O ex-ministro ainda contou que era constrangedor e prejudicial à população o Ministério da Saúde orientar um caminho e o Bolsonaro mandar ir por outro.
“Havia por parte do presidente um outro olhar [sobre isolamento vertical], uma outra decisão, um outro caminho que ele decidiu, do seu convencimento, não sei se através de outros assessores, de pessoas que não estavam no Ministério da Saúde. Mas do Ministério da Saúde nunca houve nenhum assessoramento naquele sentido [isolamento vertical] de embasar aquelas medidas. Pelo contrário, era muito constrangedor para o ministro da Saúde que estava indo por um caminho e o presidente por outro”.
Mandetta ainda disse que Bolsonaro tinha um “assessoramento paralelo”.
Em resposta às perguntas do senador Renan Calheiros (MDB-AL), relator da comissão, Mandetta chegou a citar o vereador do Rio de Janeiro, Carlos Bolsonaro (Republicanos).
De acordo com a versão do ex-ministro, os aconselhamentos de grupos paralelos eram constantes na gestão de Bolsonaro.
“Várias vezes na reunião do Ministério [da Saúde], o filho do presidente, que é vereador no Rio de Janeiro, estava sentado atrás, tomando as notas na reunião. Eles tinham constantemente reuniões com esses grupos dentro da presidência”, citou.
Sobre o uso da cloroquina, o ex-ministro relatou que estava dentro do Palácio do Planalto quando foi informado, após uma reunião, que era para subir “para o terceiro andar porque tinha lá uma reunião com vários ministros e médicos que iam propor esse negócio de cloroquina, que eu nunca tinha conhecido. Quer dizer, ele tinha esse assessoramento paralelo”.
“Nesse dia, havia sobre a mesa, por exemplo, um papel não-timbrado de um decreto presidencial para que fosse sugerido daquela reunião que se mudasse a bula da cloroquina na Anvisa, colocando na bula a indicação da cloroquina para coronavírus”, continuou.
Mandetta disse que Bolsonaro era insistente no uso da cloroquina, ou seja, o tal “tratamento precoce”, ineficaz contra o tratamento da Covid-19.
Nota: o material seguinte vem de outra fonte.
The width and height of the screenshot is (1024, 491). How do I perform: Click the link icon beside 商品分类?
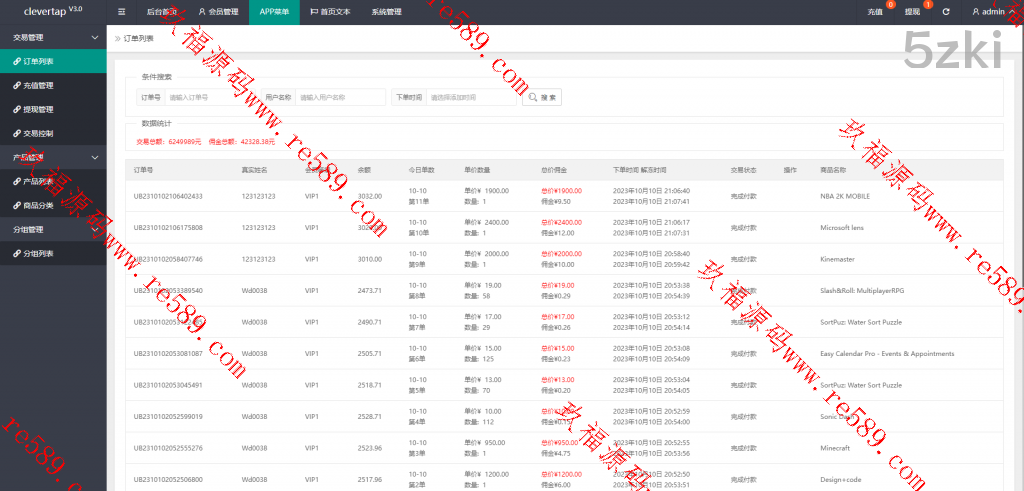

“Me lembro do presidente sempre questionar a questão ligada a cloroquina como a válvula de tratamento precoce, embora sem evidência científica, eu me lembro do presidente algumas vezes falar que ele adotaria o chamado confinamento vertical, que era também algo que a gente não recomendava”,
Mandetta relatou que conheceu pessoas que se deixaram levar pelas notícias falsas sobre o uso de remédios comprovadamente sem eficácia no tratamento da Covid. Que usaram cloroquina e ivermectina e se arrependeram pois pegaram Covid.
Bolsonaro falava aos quatro cantos contra a quarentena recomendada pelos especialistas para conter o avanço da Covid-19. E falava do “confinamento vertical”, ou seja, isolamento só dos idosos ao contrário do distanciamento geral. Ele também dizia no início que o coronavírus não chegaria no Brasil e que seria apenas uma “gripezinha”.
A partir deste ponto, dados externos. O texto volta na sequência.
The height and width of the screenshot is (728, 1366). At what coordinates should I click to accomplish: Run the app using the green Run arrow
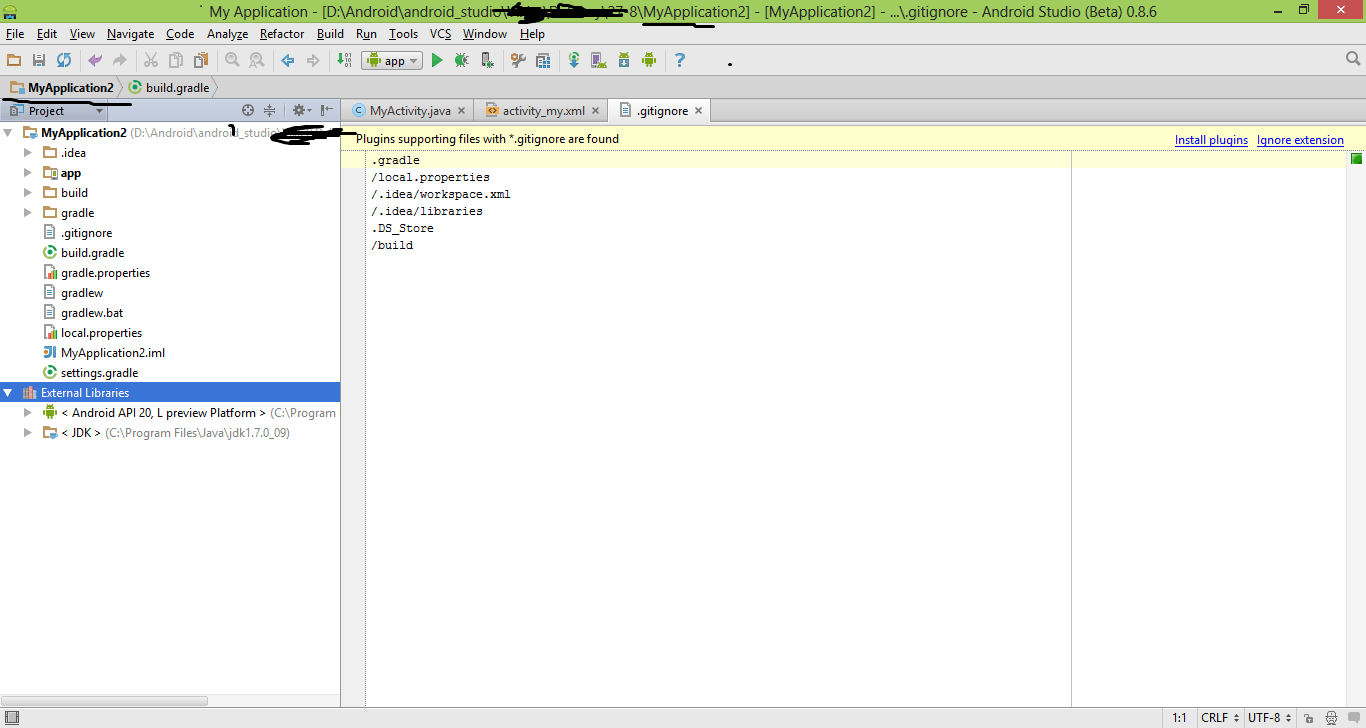pos(437,60)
“Eu acho que ele tinha uma outra, provavelmente, eu não saberia lhe dizer, mas provavelmente uma outra fonte que dava para ele, aí ele teria que dizer, que dava para ele, porque do Ministério da Saúde nunca houve a recomendação de coisas que não fossem da cartilha da Organização Mundial da Saúde, dessas estruturas todas, era o que a gente tinha, não por sermos donos da verdade, não, pelo contrário, nós éramos donos da dúvida, eu torcia muito para que aquelas teorias: ‘Aah, o vírus não vai chegar no Brasil’. Agora, se eu adotasse aquela teoria e [o vírus] chegasse, teria sido uma carnificina”, enfatizou o ex-ministro.